Task details
Go over the listing below line by line and tally those containing "page". Give only the tally.
Segment Open
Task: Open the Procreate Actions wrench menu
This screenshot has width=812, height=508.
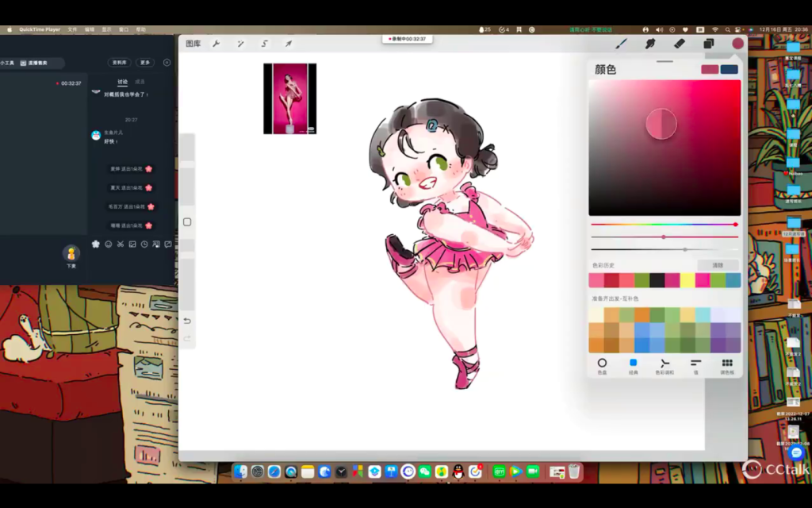Action: (216, 44)
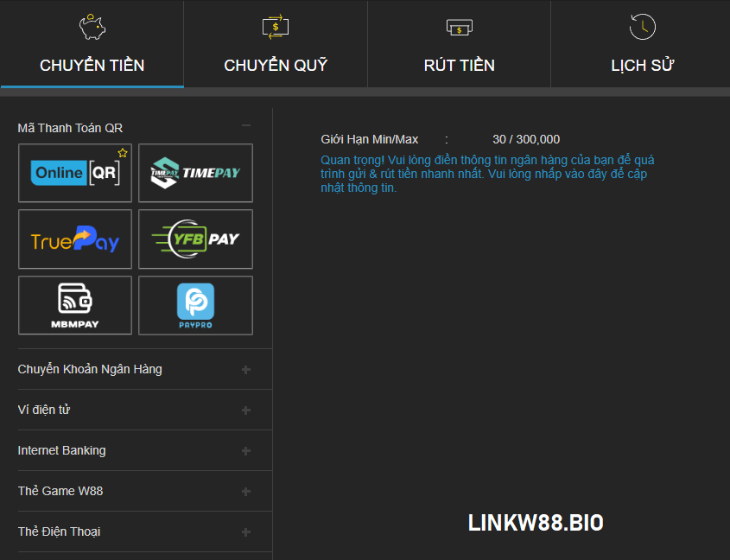Image resolution: width=730 pixels, height=560 pixels.
Task: Choose the PayPro payment method
Action: point(195,305)
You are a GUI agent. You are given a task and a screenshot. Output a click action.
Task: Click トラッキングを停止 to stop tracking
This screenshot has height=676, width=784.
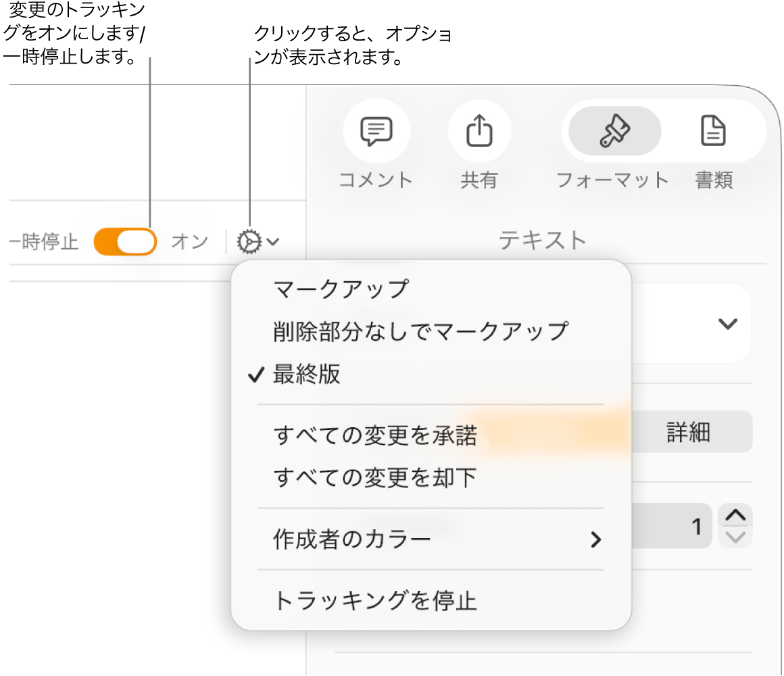pos(376,601)
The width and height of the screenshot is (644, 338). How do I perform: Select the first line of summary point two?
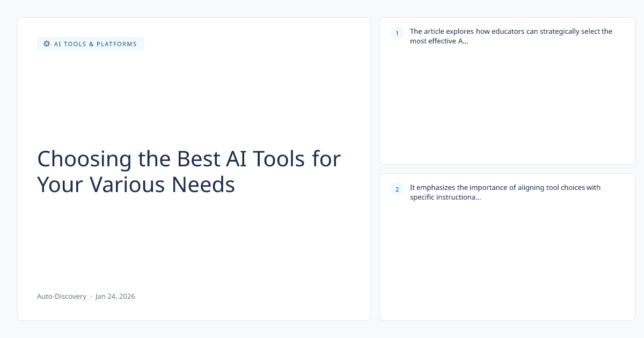point(504,187)
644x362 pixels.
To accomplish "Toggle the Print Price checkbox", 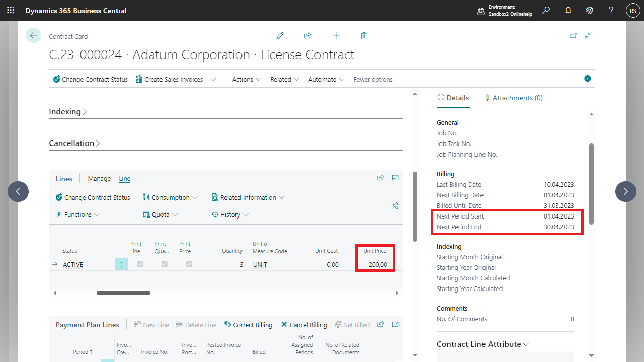I will [x=189, y=264].
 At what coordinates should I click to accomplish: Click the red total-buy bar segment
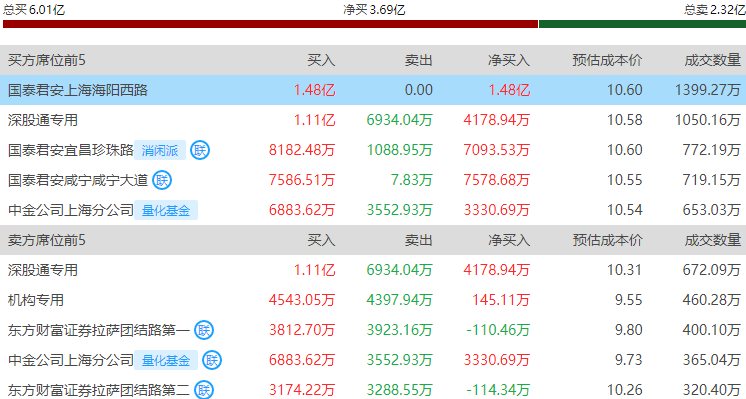270,24
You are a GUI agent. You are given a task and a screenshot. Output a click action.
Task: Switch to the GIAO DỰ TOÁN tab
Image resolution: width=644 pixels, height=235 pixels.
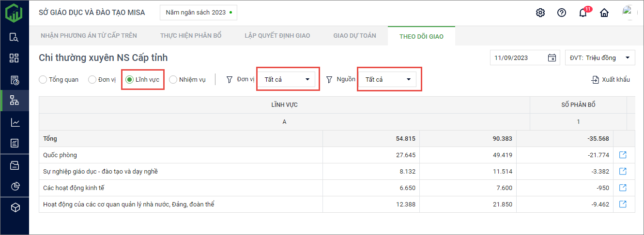click(354, 36)
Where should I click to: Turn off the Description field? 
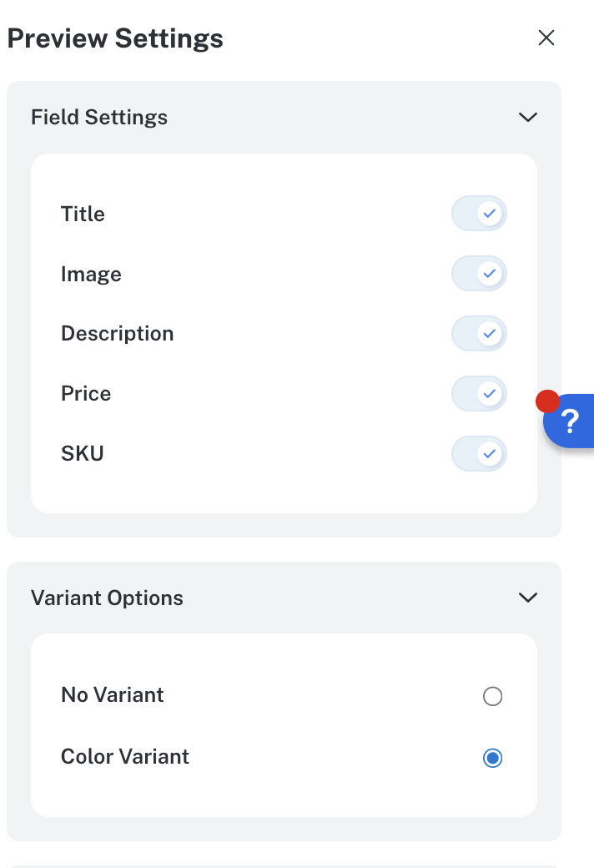coord(479,333)
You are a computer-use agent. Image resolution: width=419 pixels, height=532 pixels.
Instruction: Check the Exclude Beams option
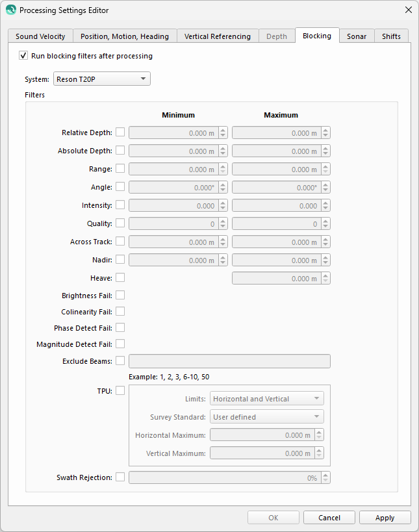point(120,361)
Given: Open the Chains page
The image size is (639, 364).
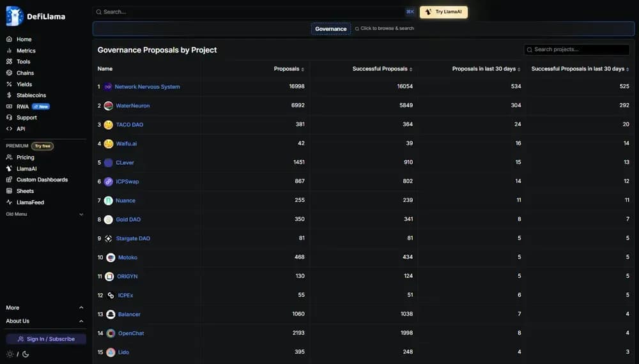Looking at the screenshot, I should [x=25, y=73].
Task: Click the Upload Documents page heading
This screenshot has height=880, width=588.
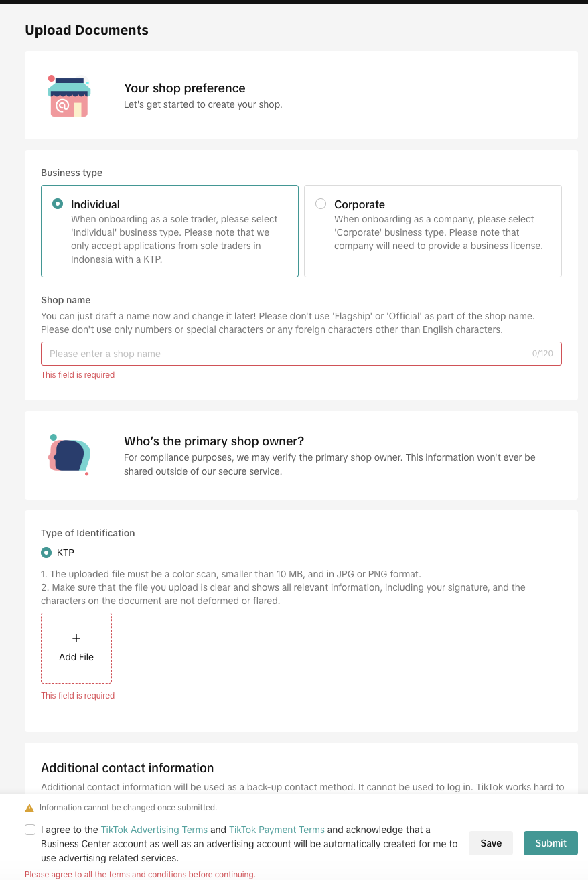Action: (86, 30)
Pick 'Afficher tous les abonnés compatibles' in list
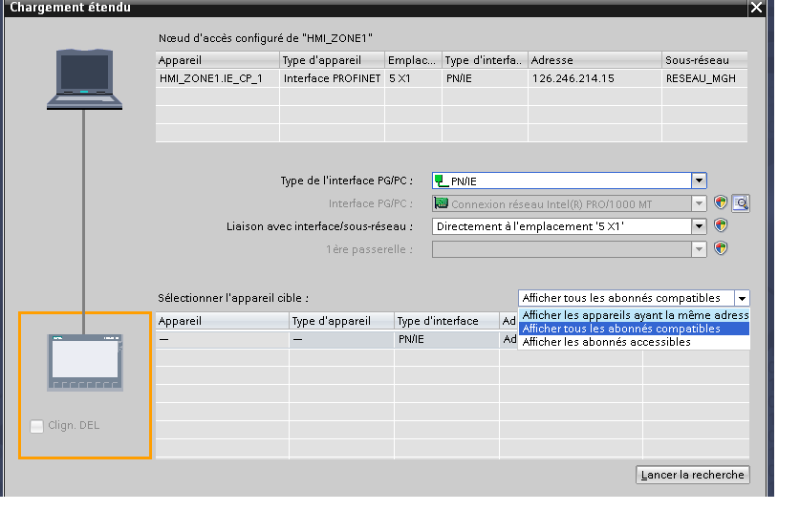The image size is (800, 532). tap(621, 329)
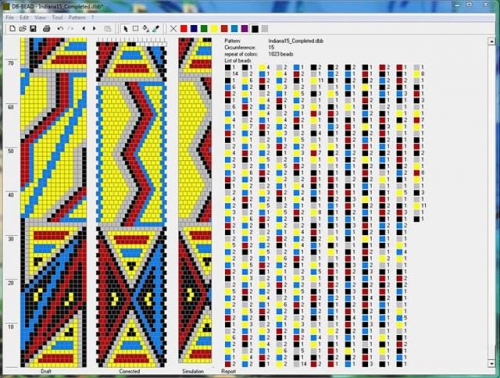Open an existing pattern file
Viewport: 500px width, 378px height.
(x=22, y=29)
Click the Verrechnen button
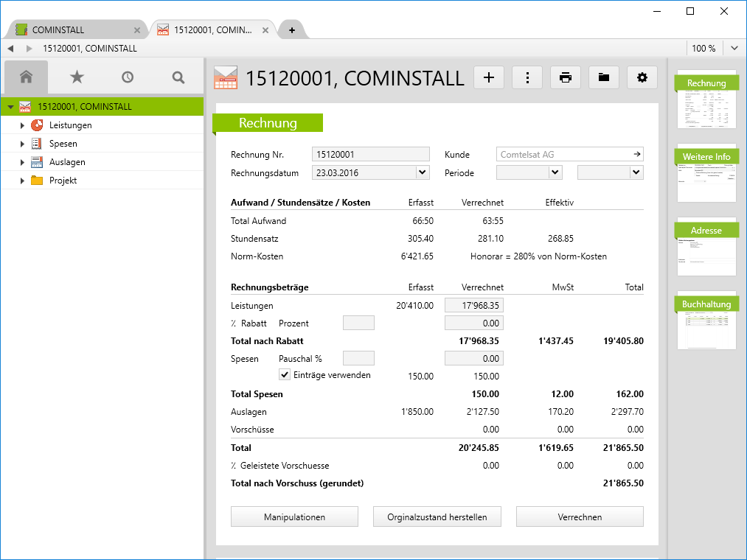 point(579,516)
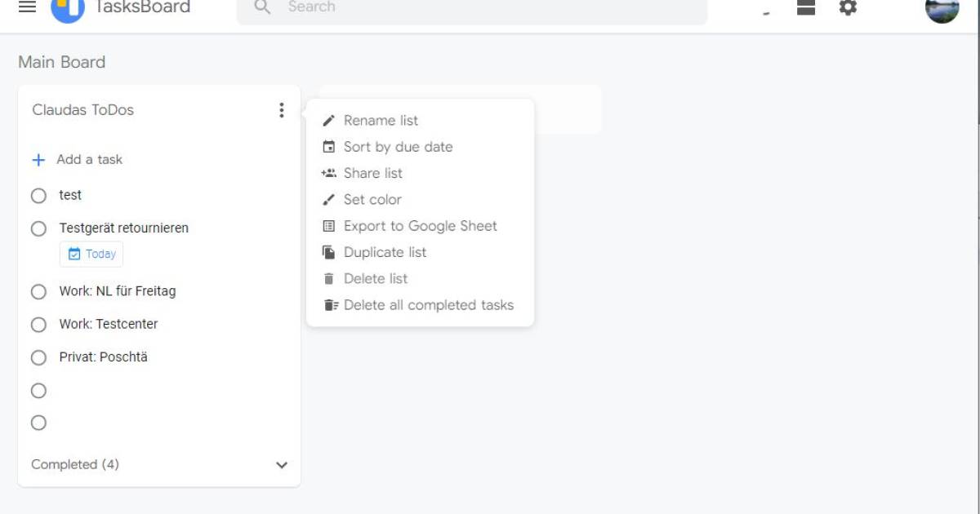This screenshot has height=514, width=980.
Task: Click the TasksBoard logo
Action: 68,8

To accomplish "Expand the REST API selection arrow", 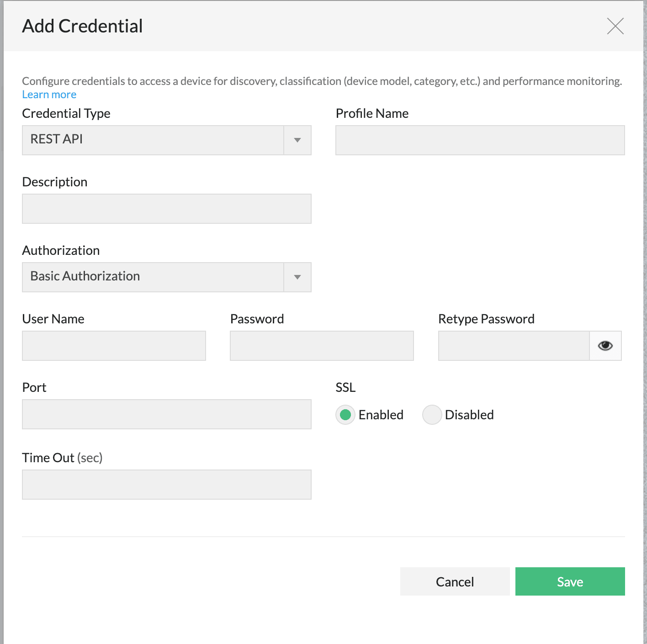I will tap(297, 140).
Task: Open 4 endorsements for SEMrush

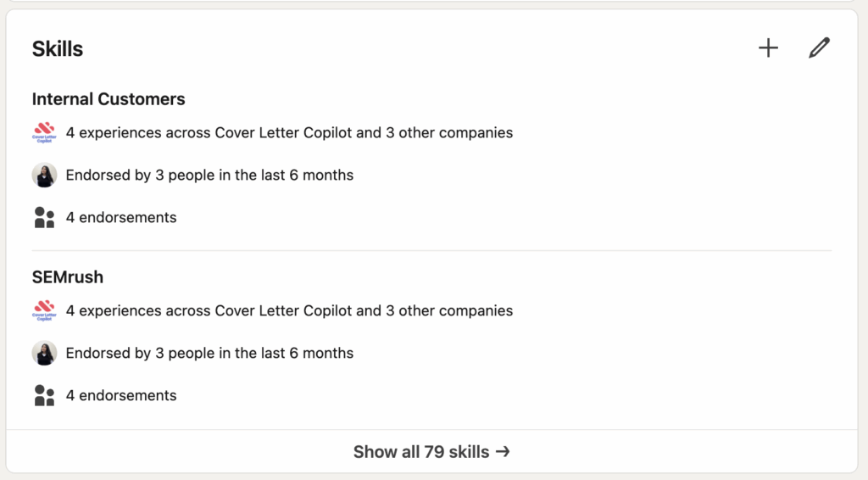Action: tap(121, 396)
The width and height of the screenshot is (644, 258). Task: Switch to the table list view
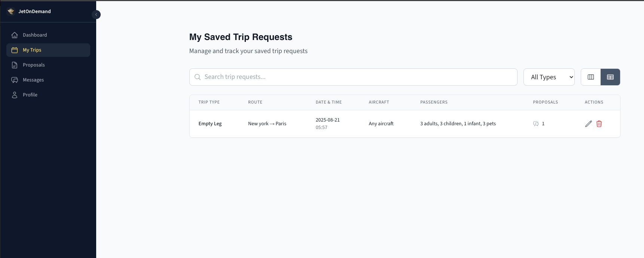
Segment Closed
Written answer
2